Tuesday, November 17, 2009

WW2



    Comrade Stalin, Kremlin, late 1930's

A wiser, kinder, truer, more capable or dedicated public servant has never graced the earth.  He had no tolerance for anyone who thought otherwise. 

I struggled for a long time to understand the purges.  They seemed so deliberately wasteful, employing huge resources to deal with people who represented no real threat to Stalin's power.  The answer, I think, was paranoia and ambition.

The first thing is Stalin's paranoia.  He started by bumping off his chief rival, Sergei Kirov in 1934.  Then he went after the rest of his rivals in the high halls of the party by framing them for Kirov's murder and increasingly wild accusations of conspiracy to overthrow the revolution.  Then he had people methodically go through the institutions of the state for their sympathizers and allies.  So far so good for a ruthless, paranoid dictator.  But it should have stopped there.  Instead, there were waves of purges that rippled outward through the entire society.  They went on and on for years.   In the end, Stalin removed not only his opponents, but anyone who might have the motivation or means to become an opponent sometime in the future.   This is why the families of purge victims were often shipped to labor camps in Siberia.  Conservative estimates put the minimum number executed at about 1 million.  Another 1.5 - 2 million died in the Siberian camps. 
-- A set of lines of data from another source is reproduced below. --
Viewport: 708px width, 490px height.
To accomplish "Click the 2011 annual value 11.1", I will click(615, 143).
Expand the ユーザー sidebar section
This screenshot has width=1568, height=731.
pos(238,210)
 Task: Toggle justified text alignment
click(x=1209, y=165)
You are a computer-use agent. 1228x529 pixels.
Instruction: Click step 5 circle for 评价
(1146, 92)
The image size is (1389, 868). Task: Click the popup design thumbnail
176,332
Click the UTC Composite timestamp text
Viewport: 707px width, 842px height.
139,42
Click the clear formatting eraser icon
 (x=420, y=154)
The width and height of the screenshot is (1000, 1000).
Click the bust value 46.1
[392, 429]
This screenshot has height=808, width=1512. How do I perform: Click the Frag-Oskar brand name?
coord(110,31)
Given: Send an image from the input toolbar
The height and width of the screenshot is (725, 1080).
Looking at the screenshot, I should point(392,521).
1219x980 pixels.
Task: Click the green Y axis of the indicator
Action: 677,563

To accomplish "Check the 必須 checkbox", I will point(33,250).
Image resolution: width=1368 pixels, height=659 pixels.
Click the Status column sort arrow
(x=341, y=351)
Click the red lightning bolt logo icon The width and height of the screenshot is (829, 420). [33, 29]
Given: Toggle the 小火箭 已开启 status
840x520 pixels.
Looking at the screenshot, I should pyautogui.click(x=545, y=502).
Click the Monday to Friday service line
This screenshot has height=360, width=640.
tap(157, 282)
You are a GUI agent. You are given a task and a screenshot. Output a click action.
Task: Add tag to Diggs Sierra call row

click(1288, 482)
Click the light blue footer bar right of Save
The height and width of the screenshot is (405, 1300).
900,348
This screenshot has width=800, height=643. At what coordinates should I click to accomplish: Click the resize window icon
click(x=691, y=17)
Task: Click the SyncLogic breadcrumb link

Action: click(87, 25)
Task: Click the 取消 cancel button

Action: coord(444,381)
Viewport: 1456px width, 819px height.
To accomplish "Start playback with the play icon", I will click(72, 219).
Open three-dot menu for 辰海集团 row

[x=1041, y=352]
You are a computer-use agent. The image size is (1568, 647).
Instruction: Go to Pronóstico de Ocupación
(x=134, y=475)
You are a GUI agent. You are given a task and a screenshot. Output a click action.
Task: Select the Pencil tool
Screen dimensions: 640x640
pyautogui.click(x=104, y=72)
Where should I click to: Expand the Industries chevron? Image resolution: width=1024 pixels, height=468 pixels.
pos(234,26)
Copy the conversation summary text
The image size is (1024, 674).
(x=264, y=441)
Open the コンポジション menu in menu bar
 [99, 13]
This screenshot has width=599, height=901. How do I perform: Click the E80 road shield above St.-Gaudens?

The second reason was ambition.  He wanted to entirely remake greater Russia in his image.  At one point in the late 1930's, he called together all the storytellers and folk singers in the Soviet Union for a grand convention.  Then he had them all shot.  There would be no memory, no history, no identity not dictated by Stalin.

Eventually, the purges carried off the majority of senior soldiers, politicians, bureaucrats, industrialists, academics, intellectuals and scientists.  The purges burned out in 1938 after there was nobody left in the Party, the state institutions or the military who could be suspected.  Stalin was triumphant.  The survivors were sycophants, or apparatchiks.  The disastrous impact of these purges on the Soviet Union's capabilities became stark in the weeks following June 22, 1941.